E, mais uma vez, é importante que as pessoas se sintam mais seguras. Como fazer isso? De acordo com as nossas propostas no relatório, é importante investir nas pessoas, na educação e na saúde. Investir também em seguros, na segurança social e em mecanismos que permitam que as pessoas consigam lidar com a volatilidade do mundo com que nos confrontamos. E inovação: inovação tecnológica, mas também inovação social, inovação nas políticas públicas e inovação institucional.
Se fizermos estas três coisas: investimento, conseguir que as pessoas se sintam mais seguras, ou investir mais em seguros, segurança social e inovação pode ser uma contribuição importante para que as pessoas se sintam mais seguras e mais confiantes no futuro de concessão.

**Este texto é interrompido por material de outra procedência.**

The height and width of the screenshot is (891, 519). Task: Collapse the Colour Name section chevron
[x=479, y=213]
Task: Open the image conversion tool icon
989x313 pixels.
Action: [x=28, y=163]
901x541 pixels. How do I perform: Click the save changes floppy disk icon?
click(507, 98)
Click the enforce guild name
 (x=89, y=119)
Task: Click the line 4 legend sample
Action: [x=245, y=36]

PC: É importante falar da qualidade de vida das pessoas, mas também trazer os números para nos ajudar a perceber a realidade com que nós contamos ou confrontamos, porque o nosso relatório também é conhecido por produzir o Índice de Desenvolvimento Humano.
O Índice de Desenvolvimento Humano, desde que nós começamos em 1990 e até 2019, tem vindo sempre a aumentar. Em 2020 e em 2021, pela primeira vez, decaiu a nível global.
O Índice de Desenvolvimento Humano, desde que nós começamos em 1990 e até 2019, tem vindo sempre a aumentar. Em 2020 e em 2021, pela primeira vez, decaiu a nível global. Todos os anos há alguns países em que o desenvolvimento humano cai normalmente - um em cada 10. Nos últimos dois anos, no período 2020 – 2021, nove em cada 10 países viram uma queda do Índice de Desenvolvimento Humano. Por isso, isto é uma manifestação com números quantitativos, deste retrocesso e deste passo atrás no desenvolvimento, que se reflete também um passo atrás que temos estado no progresso para os outros Objetivos de Desenvolvimento Sustentável.
PC: Todos os países do mundo praticamente registaram uma queda no Índice de Desenvolvimento Humano. E os países de expressão portuguesa não são exceção. E há dois fatores que determinam este decréscimo em desenvolvimento humano: a redução da esperança média de vida associada à mortalidade ligada à Covid-19, acima de tudo. E as contrações econômicas associadas à resposta à Covid-19.
Mas o decréscimo na generalidade, dos países de expressão portuguesa, não foi tão elevado como noutros países. E teve incidências diferentes. Por exemplo no Brasil, em Cabo Verde e em Moçambique, o fator principal na queda do índice de desenvolvimento humano foi o decréscimo na esperança média de vida à nascença, que decresceu quase dois anos nestes países.
Em países como Angola, por exemplo, ou Portugal, o crescimento do Índice de Desenvolvimento Humano deveu-se mais à contração econômica. Houve também um decréscimo na esperança média de vida, mas de menos de um ano. Comparado com a generalidade do que aconteceu em todos os países, foi uma queda não muito elevada. Por isso, eu diria que houve uma queda, como na generalidade dos países, não tão elevada. Como também na generalidade dos países, e coincidências do decréscimo da esperança média de vida ou do rendimento.